Now that Jack is old enough to understand the whole "dating thing", we have had several discussions on what exactly dating is supposed to be in Junior High and High School. I know that I'm living in a dream world of what I would like to have happen (he doesn't date AT ALL until he has that degree in hand), so I try to be honest about my feelings on dating in junior high. Basically, here's what I've told him:
* School is your number one priority...School doesn't come easy for him, he has to work at it, so having too many distractions aren't good (and that includes football).
* Girls (and I know) can be little game players in Junior High and High School. I have two sisters, and being the introvert that I am I do quite a bit of people watching. I have told Jack on several occasions, that if the drama gets to be too much it's time to call it.
* Dating (in Junior High and High School) is for the sole purpose of figuring out what qualities you like in a person and which ones you can't stand. Now sometimes, but not often, that special someone can be found in high school. You can't tell in Junior High if the person you're dating is THE ONE, because heck, you haven't even decide which Xbox One game to buy.
* Dating during the ages of 13-18ish, is for the sole purpose of practice. You learn how to treat a lady, and how to argue with them. I reassure him that he will never know what really goes on in a girl's mind, (so don't even try to figure it out) but that you can't treat them the same way you treat your guy friends. For example, your friend texts you and you're in the middle of hanging out with your cousins. You look at the text, and then put the phone away to continue playing with your cousins. You text your friend back about four hours later, picking up on the conversation that he originally texted you. No problem, he's cool with it. HOWEVER, substitute friend for girlfriend and it's a whole different scenario. With the girlfriend, you text back immediately and say something to the effect of..."Hey, I'm with my cousins, I'll get back to you." Then you can pick up the scenario from your friend.
So last night, here's what happened (I'll just give the breakdown to save time):
* 10:30 pm - He comes into the room with his phone, which is ringing, and says..."This person keeps calling me but the Caller ID is blocked so I don't know who it is. What should I do?" So I tell him that the next time that happens, to bring me the phone and let me answer it. Does he do that? Nope, he doesn't. He answers it and it goes down hill from there. Supposedly, and I mean supposedly, it's a girl that went to the school that I teach at (she's now in 8th grade at an area Junior High). So I go to sleep, because after all, mystery caller problem is solved.

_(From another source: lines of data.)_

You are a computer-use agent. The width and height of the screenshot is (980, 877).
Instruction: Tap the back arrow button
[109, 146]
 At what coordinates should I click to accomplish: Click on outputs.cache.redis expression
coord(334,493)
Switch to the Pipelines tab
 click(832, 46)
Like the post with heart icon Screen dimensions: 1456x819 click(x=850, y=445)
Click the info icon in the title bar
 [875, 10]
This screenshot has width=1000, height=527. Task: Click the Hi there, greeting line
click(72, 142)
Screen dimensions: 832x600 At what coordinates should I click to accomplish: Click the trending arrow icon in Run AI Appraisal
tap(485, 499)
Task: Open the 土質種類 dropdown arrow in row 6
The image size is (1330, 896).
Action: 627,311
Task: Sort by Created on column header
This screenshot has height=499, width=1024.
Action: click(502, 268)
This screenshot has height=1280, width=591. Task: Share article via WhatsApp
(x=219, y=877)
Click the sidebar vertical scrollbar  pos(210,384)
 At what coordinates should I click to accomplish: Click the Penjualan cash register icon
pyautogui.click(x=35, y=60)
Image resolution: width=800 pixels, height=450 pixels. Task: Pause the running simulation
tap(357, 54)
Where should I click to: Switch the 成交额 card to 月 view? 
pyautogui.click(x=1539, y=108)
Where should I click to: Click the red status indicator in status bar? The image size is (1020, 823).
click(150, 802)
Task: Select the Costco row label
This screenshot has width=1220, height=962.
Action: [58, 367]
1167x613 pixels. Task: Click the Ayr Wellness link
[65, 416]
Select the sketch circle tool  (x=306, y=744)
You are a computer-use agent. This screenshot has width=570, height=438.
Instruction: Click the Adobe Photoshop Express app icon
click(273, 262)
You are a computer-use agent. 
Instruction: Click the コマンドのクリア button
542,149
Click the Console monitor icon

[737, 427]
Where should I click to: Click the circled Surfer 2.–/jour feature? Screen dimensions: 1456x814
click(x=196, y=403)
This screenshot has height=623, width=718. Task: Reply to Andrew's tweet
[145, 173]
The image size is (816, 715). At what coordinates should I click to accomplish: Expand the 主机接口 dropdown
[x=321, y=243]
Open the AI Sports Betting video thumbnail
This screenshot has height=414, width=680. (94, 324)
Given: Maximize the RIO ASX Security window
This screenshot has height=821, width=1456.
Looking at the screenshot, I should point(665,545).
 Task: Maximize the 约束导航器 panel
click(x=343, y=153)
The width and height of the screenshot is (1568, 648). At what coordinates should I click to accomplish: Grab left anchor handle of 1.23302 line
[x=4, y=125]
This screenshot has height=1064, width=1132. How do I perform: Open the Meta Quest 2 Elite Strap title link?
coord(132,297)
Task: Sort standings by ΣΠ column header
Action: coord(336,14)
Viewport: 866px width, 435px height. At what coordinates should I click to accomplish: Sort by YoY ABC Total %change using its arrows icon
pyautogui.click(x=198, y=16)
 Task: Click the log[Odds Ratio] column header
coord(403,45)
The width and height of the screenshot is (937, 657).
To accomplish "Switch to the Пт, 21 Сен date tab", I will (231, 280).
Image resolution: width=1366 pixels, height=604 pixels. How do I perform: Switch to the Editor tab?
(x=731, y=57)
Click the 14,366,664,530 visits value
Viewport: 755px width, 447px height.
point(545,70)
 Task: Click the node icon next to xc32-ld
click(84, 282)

* 2:00 am - The boy comes into my room and wakes me up and says, "Help! I've really messed up and I don't know how to fix it." Turns out he went on to some app and created an account so that he could text back and forth with this girl. He figured something fishy was going on and was trying to figure out exactly what. BIG MISTAKE! Turns out this girl was sitting right next to his girlfriend, and she was reading exactly what Jack was sending this other girl. (At least I think that's what was going on). Unfortunately, Jack's abilities as a spy are greatly under-minded by the fact that he's 13 years old and has no experience with dealing with 13-14 year old girls and their mind tricks.
But this is where it gets me mad as the mom...The texts that went back and forth were basically the girlfriend not giving Jack the chance to explain, and when he did, shooting him down. There were some mean things said about him that were not warranted, and the feelings that it invoked in him were heartbreaking (as a mom). But then, the Tiger part of mom came out and we talked about (as he was texting back and forth) whether or not this "relationship" was worth it. Because by then, it had become apparent that his girlfriend and set him up in this situation to "test" him. Just when he sent the text that said that if she wasn't going to trust him and constantly set him up to test him, the relationship wasn't worth it.
That's when the truth came out...she was pranking him. That's right, while she and her friend were giggling on the other end, my son was honestly upset that she was mad at him and that she wasn't going to be his friend. That ticked me off as a mom.
So here's what Jack learned (or should have learned) from last night:
1. Nothing, and I mean nothing, good happens after midnight (in junior high. The time increases as you get older).
2. Don't ever try to be a detective (unless you're trained) and figure out what is going on with another girl.
3. Don't ever do anything, when you're in a relationship, that will hurt your partner.
4. Argue fair. No cheap shots.
5. No girl is ever, and I mean EVER, prettier than the one you're dating. (The mystery girl asked him this and he said that she was pretty. Didn't say she was prettier than his girlfriend, but as we all know, that doesn't matter).
6. Girls can be insecure, just know it and deal with it. (Unless it becomes a problem).
7. When two or more junior high girls get together for a sleepover, there can be trouble.
Things are fine between them now, but Jack is a little gun shy. I hope I can make it through the dating phase. Last night was rough.